- **What is being asked**:
Copy the records below exactly, starting at the line that contains "Toggle the Windows taskbar speaker mute icon" and ending at the line that contains "Task: Click the '5"; leave out any pictures.

[Screenshot grounding data]
□ □ □

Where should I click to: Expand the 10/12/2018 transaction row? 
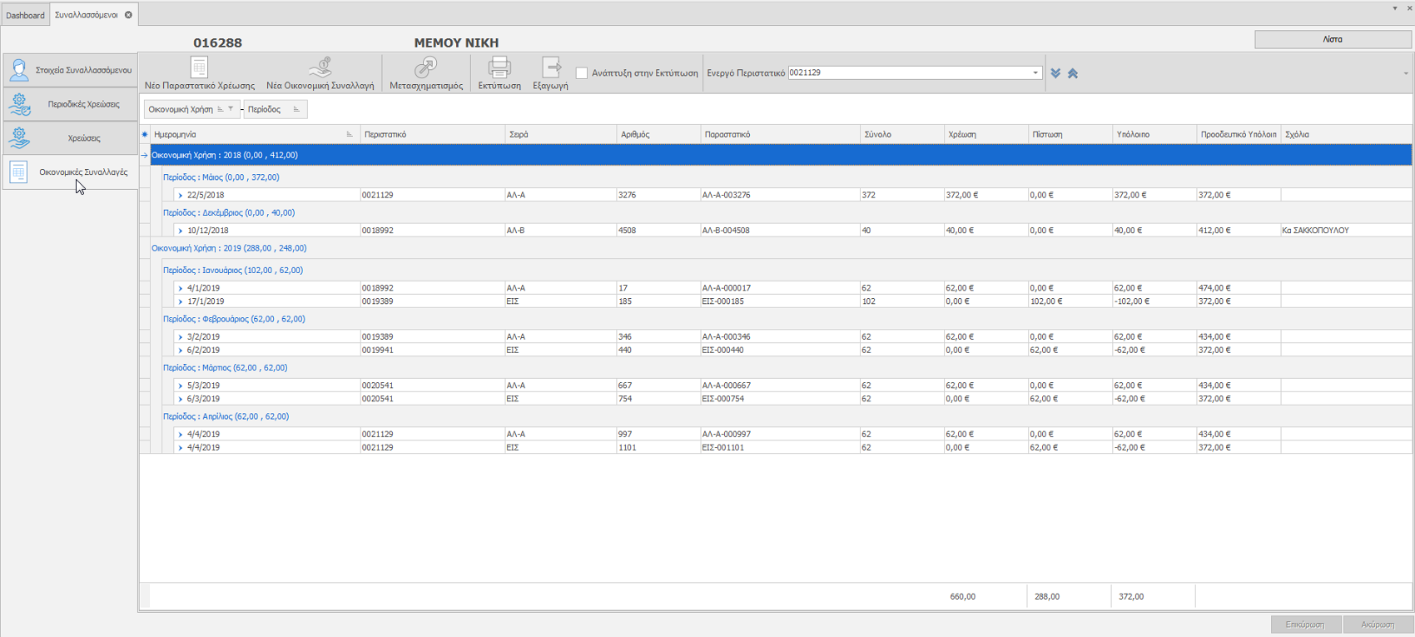(181, 231)
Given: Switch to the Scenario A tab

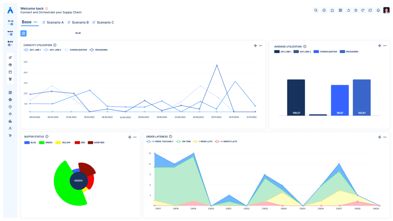Looking at the screenshot, I should [x=53, y=23].
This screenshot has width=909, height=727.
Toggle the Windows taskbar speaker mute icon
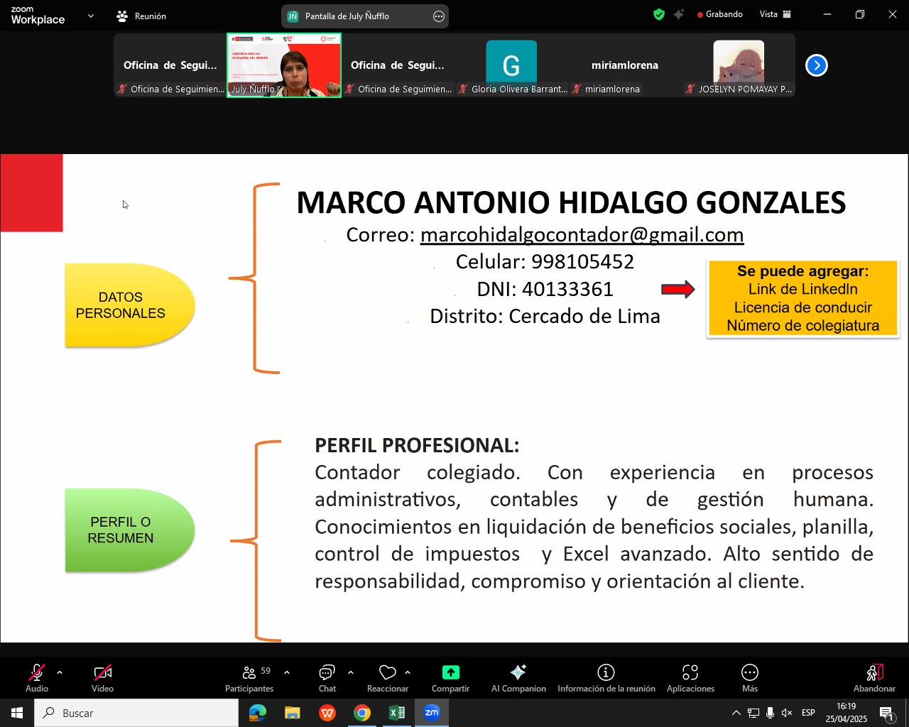787,713
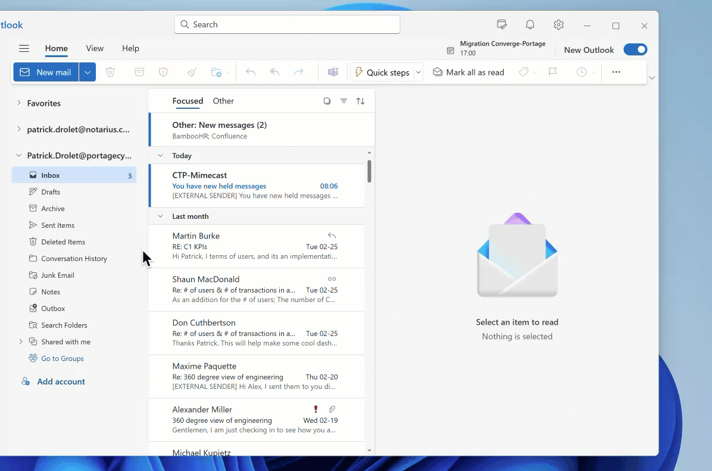Click the filter icon above message list

343,101
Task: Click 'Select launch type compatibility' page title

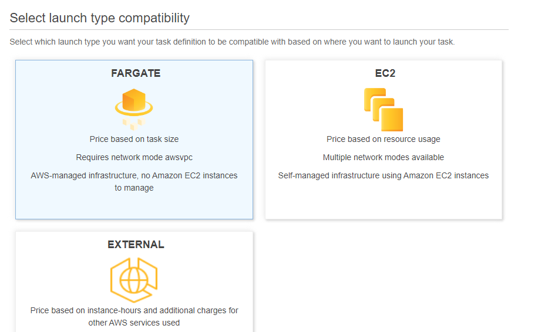Action: coord(99,18)
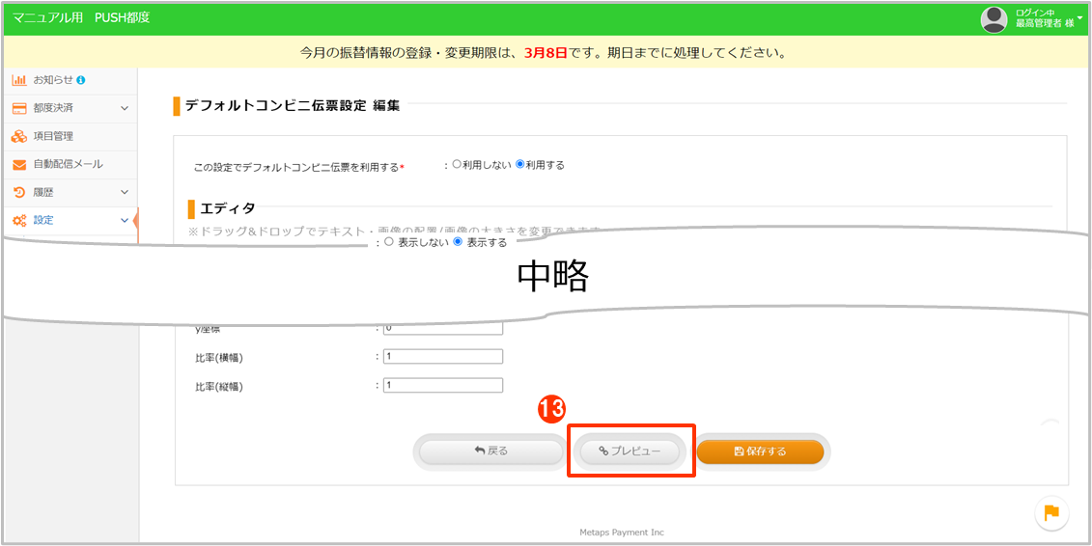
Task: Click the history clock icon for 履歴
Action: click(x=19, y=193)
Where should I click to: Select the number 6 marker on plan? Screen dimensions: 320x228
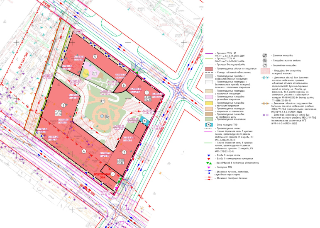point(124,85)
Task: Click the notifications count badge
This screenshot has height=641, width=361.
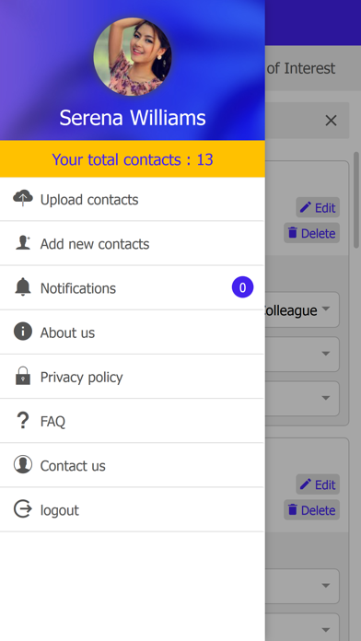Action: (x=242, y=287)
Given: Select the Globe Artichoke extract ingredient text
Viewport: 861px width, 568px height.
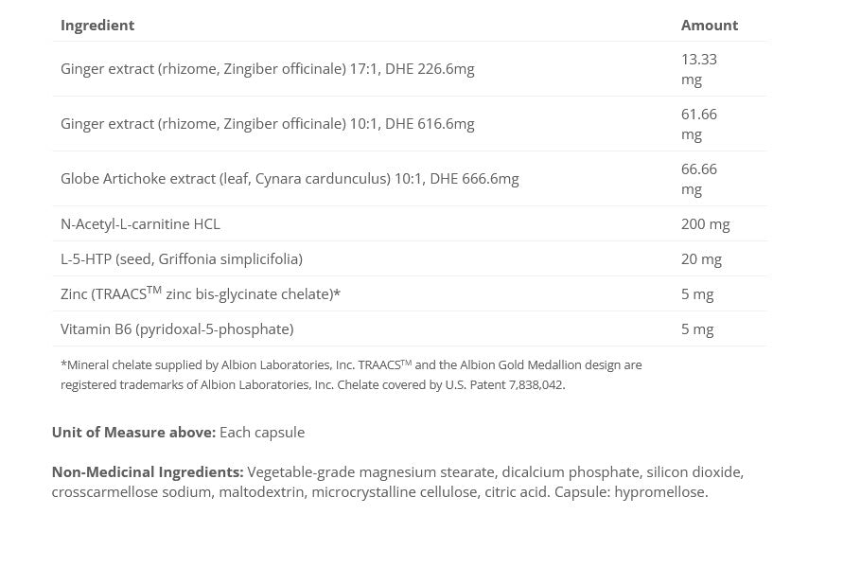Looking at the screenshot, I should (x=290, y=179).
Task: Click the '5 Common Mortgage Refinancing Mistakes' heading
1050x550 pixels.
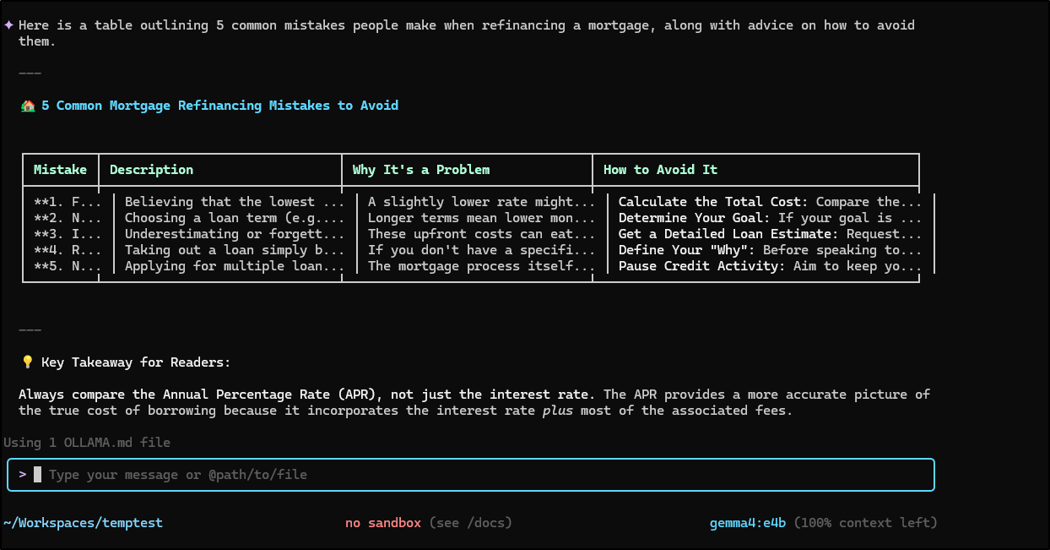Action: [219, 106]
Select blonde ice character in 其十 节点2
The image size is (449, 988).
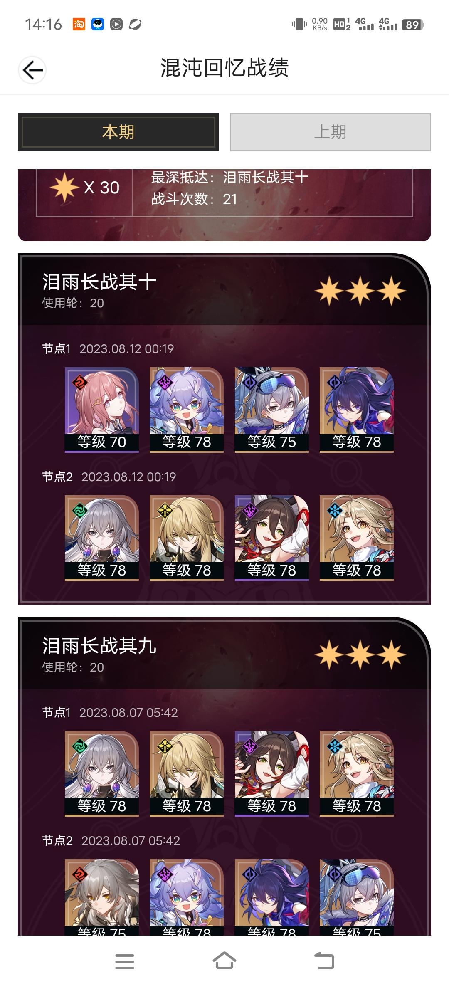pyautogui.click(x=357, y=538)
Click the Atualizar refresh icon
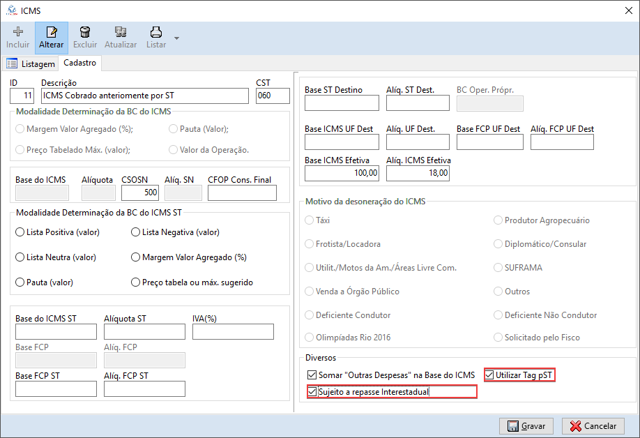Screen dimensions: 640x438 click(121, 32)
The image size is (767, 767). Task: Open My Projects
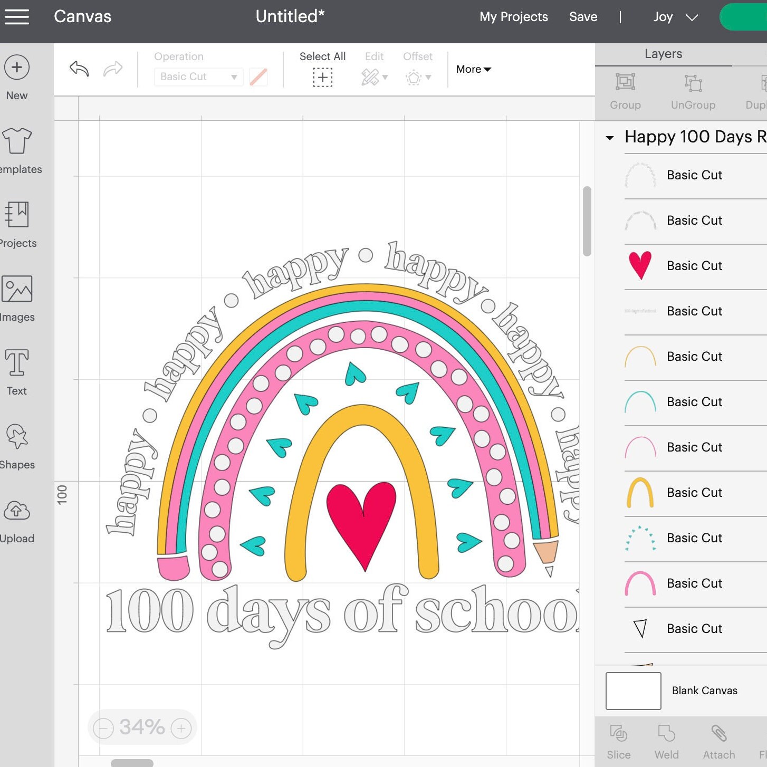pos(513,16)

□ □ □

- **Task result**:
Toggle the Windows taskbar speaker mute icon
787,713
Click the filter icon above message list

343,101
Task: Click 'Select launch type compatibility' page title

Action: coord(99,18)
Task: Click the history clock icon for 履歴
Action: click(x=19, y=193)
Where should I click to: Select the number 6 marker on plan? Screen dimensions: 320x228
point(124,85)
Task: Click the notifications count badge
This screenshot has height=641, width=361.
Action: (x=242, y=287)
Given: Select the Globe Artichoke extract ingredient text
Viewport: 861px width, 568px height.
Looking at the screenshot, I should (x=290, y=179).
Task: Click the '5 Common Mortgage Refinancing Mistakes' heading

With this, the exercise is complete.